Prime Minister Kevin Rudd described the event as "a genuine human tragedy'' and signalled a shift on asylum seeker policy.
"Regrettably, this human tragedy highlights the absolute need for us to continue to adjust our policies,'' he said in Brisbane.
Mr Rudd confirmed changing the rules determining asylum seeker status was one option to deter people smugglers.
"Working on visa arrangements, working on the criteria which are used by decision makers in Australia on whether or not a person has bona fide refugee status in Australia or not,'' he said.
"This is an absolute priority for the government. We will have more to say about this."
A Melbourne man alerted authorities on Friday morning about the boat and said he had been rung by someone on the vessel.
The tragedy has again raised concerns that people smugglers are risking the lives of asylum seekers on unsafe boats or even disabling the vessels in a dangerous tactic designed to ensure a navy pick up.
The man was able to provide partial GPS details, prompting authorities to broadcast a call for assistance to boats in the area.
Home Affairs Minister Jason Clare said that "information from the caller suggested that the vessel was disabled, that it was taking on water and that there were over 90 people on board''.
But it was four-and-a-half hours after the Melbourne man's call that a Customs' boat was directed to head to the provided coordinates.
In recent months, Australia has been alerted to boats in distress only to arrive and find it is not sinking but that asylum seekers wished to be transferred to Christmas Island for processing by Australia.
"The search for survivors is continuing,'' Mr Clare said.
"The little baby boy was under one year of age. The passengers on the boat are from Iran, Afghanistan and Sri Lanka."
A merchant vessel, the Garden City River, then reached the stricken vessel at 5pm (AEST).
"(Customs) had two tenders and a life raft in the water and (was) working to recover people from the water,'' Mr Clare said.
Further help was sought about 10pm and the Navy sent two boats.
The Garden City River is based in Singapore and managed by Anglo Eastern Shipmanagement.
A spokesman for the company, Surendra Dutt, said the oil tanker was en-route to Kwinana in Perth when it was asked by the navy to assist in the search and rescue of the asylum seeker boat.

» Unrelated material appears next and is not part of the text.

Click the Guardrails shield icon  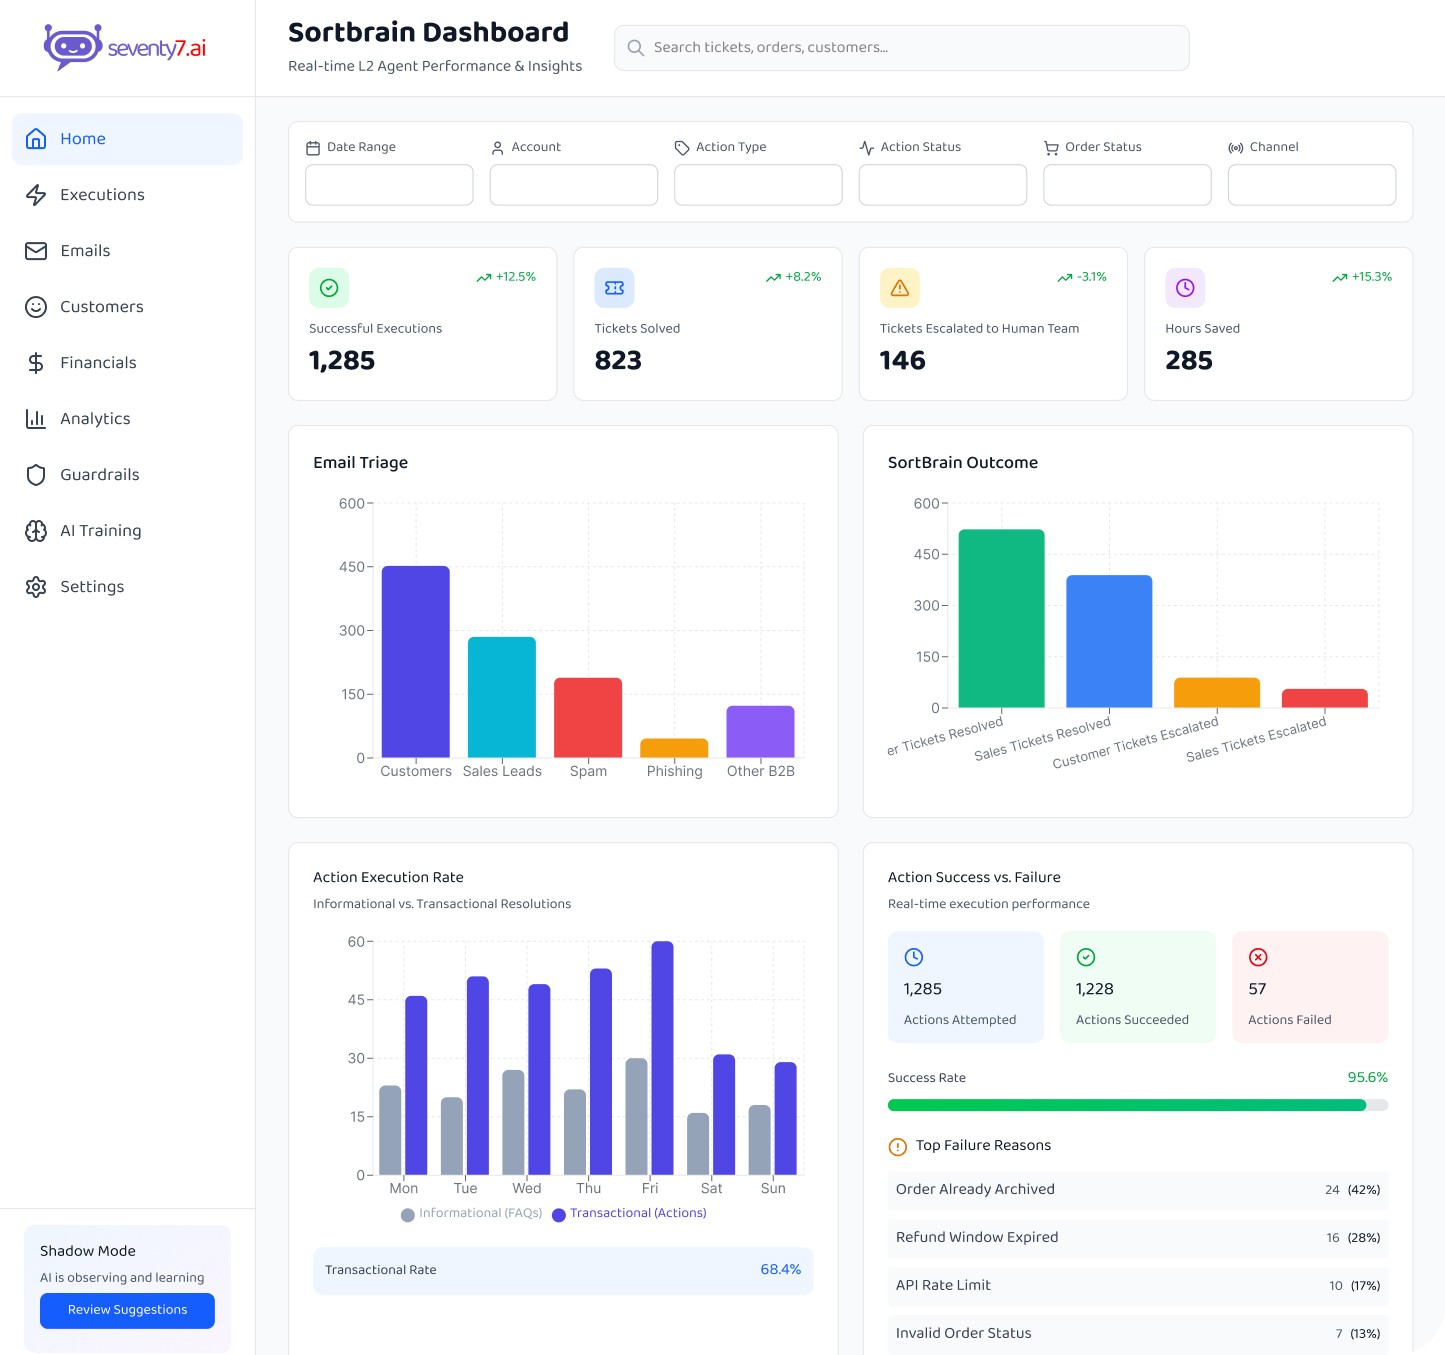35,475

"Our vessel is still on hand to render any assistance that may be required and will only resume her voyage when released by the Nnvy from search and rescue duties," Mr Dutt said.

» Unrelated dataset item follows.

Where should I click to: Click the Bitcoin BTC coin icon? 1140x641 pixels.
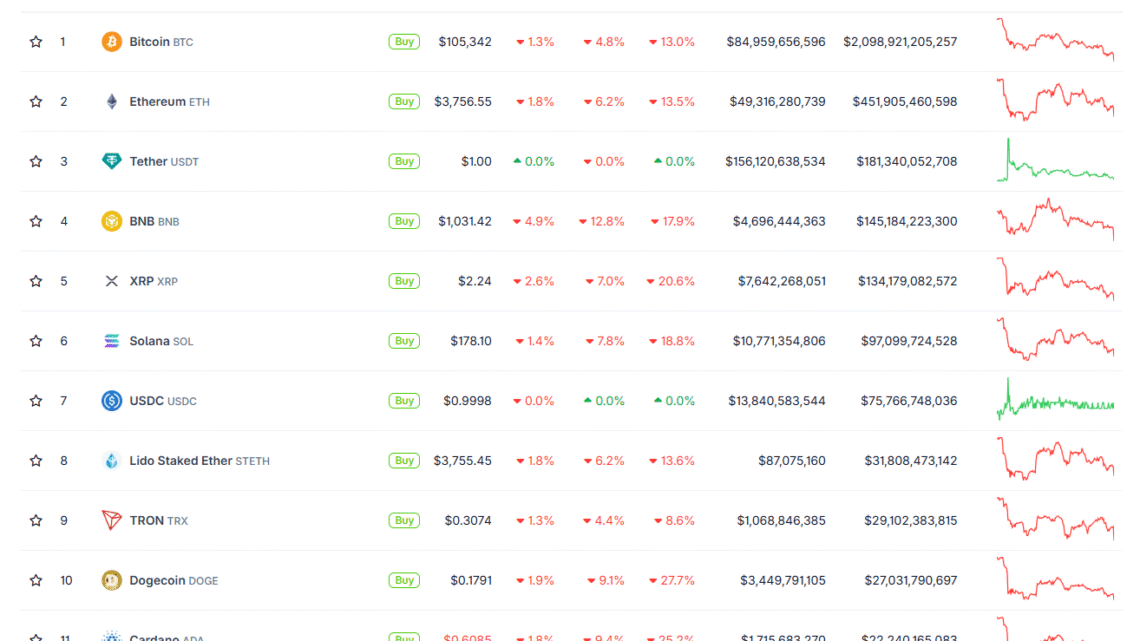[x=110, y=42]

He could not say if the Garden City River had been involved in rescuing any asylum seekers from the water.
About 2.20am Customs reported it had rescued 88 people and recovered the body of the baby boy.
Customs took the asylum seekers, who are from Iran, Afghanistan and Sri Lanka, to Christmas Island.
The navy would continue to search for survivors, Mr Clare said.
Opposition spokesman Scott Morrison said the shocking loss of life demanded a better policy response by the Rudd government.
"This is yet another terrible tragedy. At the rate of current arrivals, such incidents are equally shocking but sadly can no longer be considered unexpected. These latest souls lost follow the more than 1300 others we know to have perished over the last five years at sea," he said.
Mr Rudd promised action in coming weeks.
"Right across our region there are events occurring which affect the flow of people and the actions of people smugglers," he said.
"That is why our response in terms of elevating the work we do cooperatively with the Indonesians and others is now urgent. Other measures in terms of the continued adjustment of our border protection policy are also critical."